§ WORK TO DO:
Retype the passage of the zstd compression thread from "-static struct list_head" to "void btrfs_cleanup_workspace_manager(int type)", with every character matching the original.

I was getting less favorable results with my testing which leads me to
the ultimate rhetorical question:

What do we know about the dataset users are possibly going to apply?
And how do you want to assess the right cut-off having incomplete
information about the nature of the data?
Why doesn't zstd enforce any limit itself?
Is this even a matter (or responsibility) of the filesystem to force
some arbitrary limit here? Maybe yes?

As mentioned before, personally I'd leave it to the users so that they
can freely choose whatever suits them the best. I don't see any
technical or maintenance issues opening this limit.
Well in the end as a maintainer it's up to you. Feel free to amend the
patch to your liking. I'm fine with both -10 or -15. Or whatever else
you choose, that said.

So let me know if you need v4 and how to tune it or if you're fine
fixing the v3 up yourself.
diff mbox series

Patch

diff --git a/fs/btrfs/compression.c b/fs/btrfs/compression.c
index 0c4d486c3048d..6d073e69af4e3 100644
--- a/fs/btrfs/compression.c
+++ b/fs/btrfs/compression.c
@@ -740,7 +740,7 @@  static const struct btrfs_compress_op * const btrfs_compress_op[] = {
 	&btrfs_zstd_compress,
 };
 
-static struct list_head *alloc_workspace(int type, unsigned int level)
+static struct list_head *alloc_workspace(int type, int level)
 {
 	switch (type) {
 	case BTRFS_COMPRESS_NONE: return alloc_heuristic_ws();
@@ -818,7 +818,7 @@  static void btrfs_cleanup_workspace_manager(int type)

§ GIVEN ENTRIES:
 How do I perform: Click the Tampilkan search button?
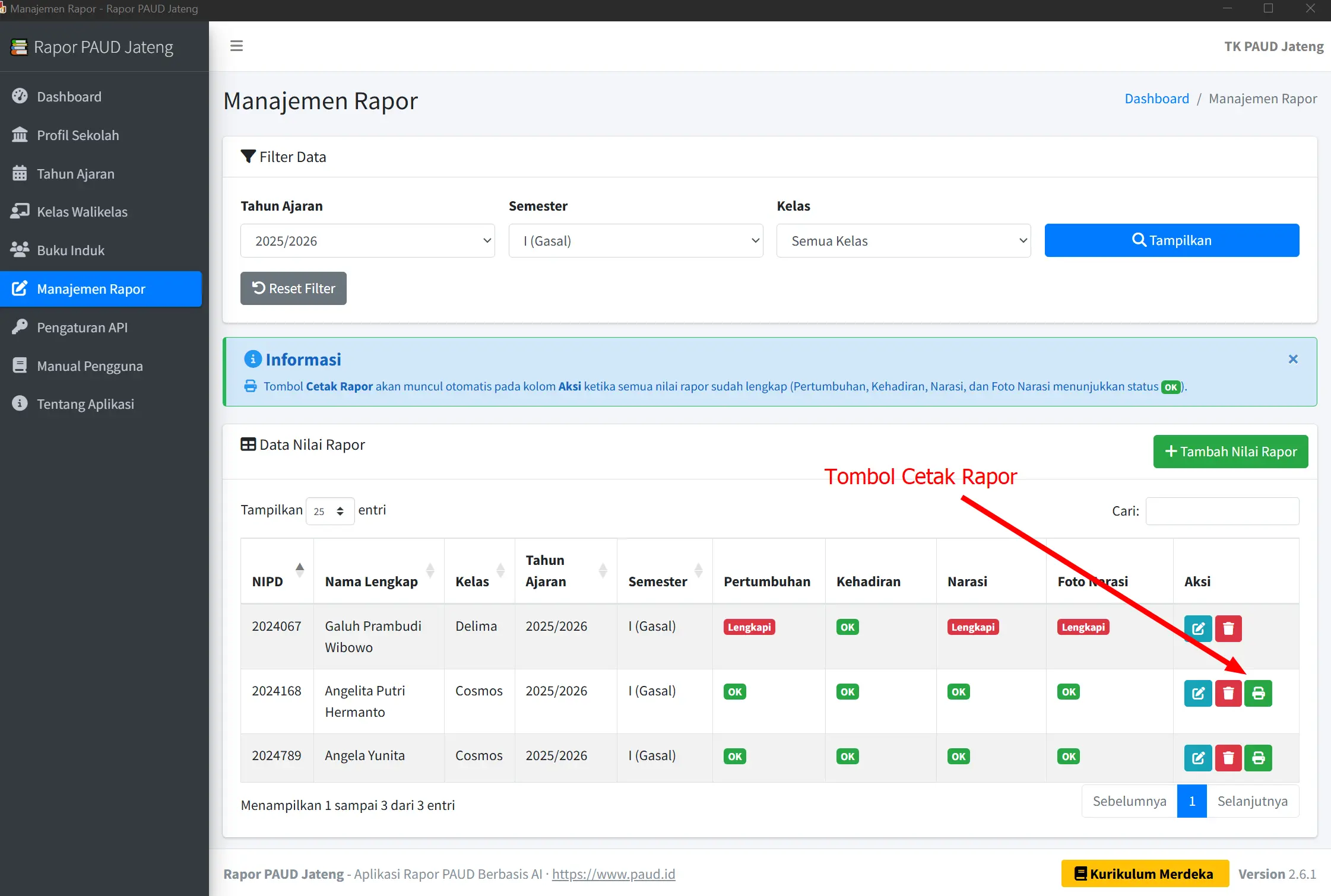(x=1171, y=240)
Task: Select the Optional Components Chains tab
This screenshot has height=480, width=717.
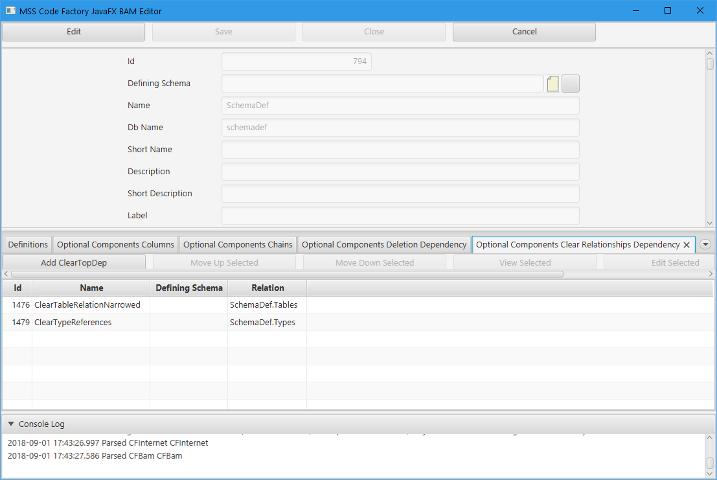Action: click(238, 245)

§ SOLUTION FOR THIS EXERCISE:
-static struct list_head *alloc_workspace(int type, unsigned int level)
+static struct list_head *alloc_workspace(int type, int level)
 {
 	switch (type) {
 	case BTRFS_COMPRESS_NONE: return alloc_heuristic_ws();
@@ -818,7 +818,7 @@  static void btrfs_cleanup_workspace_manager(int type)